December 7, 2017
by Carol Lynn Alpert
All hands were on board for today's phone meeting. (We had no November meeting because of Thanksgiving breaks.)
Abhijit posted the first Optics Team blog! He included lots of pix of the microscope set-up as new parts are machined and assembled. Here is a close-up of the area beneath the sample stage.
Abhijit is currently setting up all laser emission pathways to the sample and from the sample to the camera. A new laser (551nm, yellow) is on order. Abhijit worked with the stage supplier Smaract and they were able to get his Micromanager software to talk to Smaract and the camera. He can now exploit all the stage functionality required. Our first images will start coming in sometime in January!
In Ohio, success! Kil Ho reported success using 3-MPA ligands to transfer Ocean Nano red CdSe/ZnS core/shell combos from organic (oily) to aqueous (water) solution, while also preserving their absorbance and fluorescence peaks. He vortexed the solution overnight, avoiding any sonication which can damage the QD surfaces.
This successful transfer to water means Kil Ho is ready to try DNA conjugation, adding more ZnS coating mixed with DNA. After he's solved that step, they'll move on to smaller Ocean Nano green quantum dots, which are less stable, but required for the interaction with gold nanoparticle quenching.

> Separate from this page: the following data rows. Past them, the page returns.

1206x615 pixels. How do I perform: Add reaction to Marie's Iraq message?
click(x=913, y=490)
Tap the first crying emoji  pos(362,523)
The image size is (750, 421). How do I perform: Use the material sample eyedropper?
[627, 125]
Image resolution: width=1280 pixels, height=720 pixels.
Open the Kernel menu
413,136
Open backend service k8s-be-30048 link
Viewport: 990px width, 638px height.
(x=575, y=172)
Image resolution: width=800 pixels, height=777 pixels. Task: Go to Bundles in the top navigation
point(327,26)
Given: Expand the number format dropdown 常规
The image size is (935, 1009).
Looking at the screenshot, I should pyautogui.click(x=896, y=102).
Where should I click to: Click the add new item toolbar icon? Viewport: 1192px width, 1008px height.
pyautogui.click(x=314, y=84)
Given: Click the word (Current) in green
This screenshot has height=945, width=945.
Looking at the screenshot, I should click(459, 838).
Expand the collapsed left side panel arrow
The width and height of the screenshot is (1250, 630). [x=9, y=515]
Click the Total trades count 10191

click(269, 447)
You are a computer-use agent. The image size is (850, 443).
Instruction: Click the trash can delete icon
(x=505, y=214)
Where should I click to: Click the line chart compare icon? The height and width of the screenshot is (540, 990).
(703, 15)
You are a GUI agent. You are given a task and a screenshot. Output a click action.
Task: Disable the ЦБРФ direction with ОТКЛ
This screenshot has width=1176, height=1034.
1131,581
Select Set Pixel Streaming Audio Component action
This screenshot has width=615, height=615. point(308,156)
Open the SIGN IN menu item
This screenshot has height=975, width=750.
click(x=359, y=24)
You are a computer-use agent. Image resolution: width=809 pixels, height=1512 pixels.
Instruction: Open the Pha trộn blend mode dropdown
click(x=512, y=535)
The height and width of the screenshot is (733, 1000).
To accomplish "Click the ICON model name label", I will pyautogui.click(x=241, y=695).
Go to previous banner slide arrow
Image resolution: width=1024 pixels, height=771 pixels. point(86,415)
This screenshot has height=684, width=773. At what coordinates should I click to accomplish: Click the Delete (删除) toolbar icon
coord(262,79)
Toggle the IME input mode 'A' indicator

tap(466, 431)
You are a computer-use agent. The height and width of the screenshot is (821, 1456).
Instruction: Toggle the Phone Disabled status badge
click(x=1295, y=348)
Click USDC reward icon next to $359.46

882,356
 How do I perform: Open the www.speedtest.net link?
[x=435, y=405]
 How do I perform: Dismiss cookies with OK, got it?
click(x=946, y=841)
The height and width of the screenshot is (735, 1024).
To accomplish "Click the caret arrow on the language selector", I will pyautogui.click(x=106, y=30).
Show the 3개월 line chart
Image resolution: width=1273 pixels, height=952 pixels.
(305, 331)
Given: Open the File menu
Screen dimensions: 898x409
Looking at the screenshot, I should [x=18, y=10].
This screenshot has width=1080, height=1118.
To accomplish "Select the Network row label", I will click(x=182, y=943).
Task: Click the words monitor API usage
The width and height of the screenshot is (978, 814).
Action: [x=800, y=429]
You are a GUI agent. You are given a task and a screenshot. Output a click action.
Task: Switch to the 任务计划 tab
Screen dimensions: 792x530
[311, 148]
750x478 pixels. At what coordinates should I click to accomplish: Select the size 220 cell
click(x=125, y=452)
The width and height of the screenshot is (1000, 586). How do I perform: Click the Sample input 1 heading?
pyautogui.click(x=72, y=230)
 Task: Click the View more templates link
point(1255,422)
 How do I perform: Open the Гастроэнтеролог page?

Abby is still struggling with all three aspects of the "Loops, Trains, Trails" DNA conjugation method: (1) preserving QD fluorescence through growth of ZnS shells; (2) aqueous transfer; and (3) DNA conjugation.
(1) She wasn't able to replicate her prior success using the SILAR method to add ZnS shell layers to the CdSe cores. She was using an existing batch of homemade CdSe cores, and has concluded that fresh batches need to be made for every experiment to avoid oxidative damage.
(2) Since she had no core/shell combos to proceed to the aqueous transfer stage, Abby decided to test the transfer stage using stable red Ocean Nano core/shell combos. After learning she needed to heat the solution to about 80°C, she was able to take them successfully through the intermediated pyridine transfer step with almost no loss of fluorescence. However, the next aqueous transfer step - attaching phytohelatin-3 (PC3) ligands in a high-pH buffer solution - failed. Was the concentration of that buffer solution too high? The QD/shells did not completely dissolve in water; they settled over time. Additional QD/shells underwent aggregation and sedimentation during dialysis. While the resulting QD/shells were fluorescent, they did not show a clear dissolution or absorption peak in solution. Abby called the author of this published technique and got an exact product # for the pH buffer solution to see if that will fix the problem when she tackles it again.
(3) Abby also worked on the DNA conjugation phase, using the lab's micelle-coated QDs in aqueous solution, which are pretty stable. But they were too big to work well with the DNA hinges. Then, she tried working with red QDs from Ocean Nano, transfering them to water by coating them with 3-MPA (as Kil Ho did) instead of the more desirable PC. But this failed as well, with the QDs precipitating out immediately when she added the low pH buffer necessary for DNA conjugation. The same thing happened when starting with commercial QDs that were already in aqueous solution. Next time she will use a buffer with a higher "physiological pH" of 7.2. The drawback is that this will impede the efficiency of the EDH chemistry for conjugating the DNA. So, what she really wants to do is to get working the SILAR transfer step of attaching PC3 ligands to the core/shells. These PC3 ligands are hardier than 3-MPA, because they offer more attachment sites for the DNA hinges.
The Communications Team is thrilled that the Blog is up and running and have made several posts about our work as well as posting monthly phone meeting notes. And Abhijit's entry into the QSTORM blogosphere has delighted us.
We'll be back in 2018. Until then, happy loops, trains, and trails.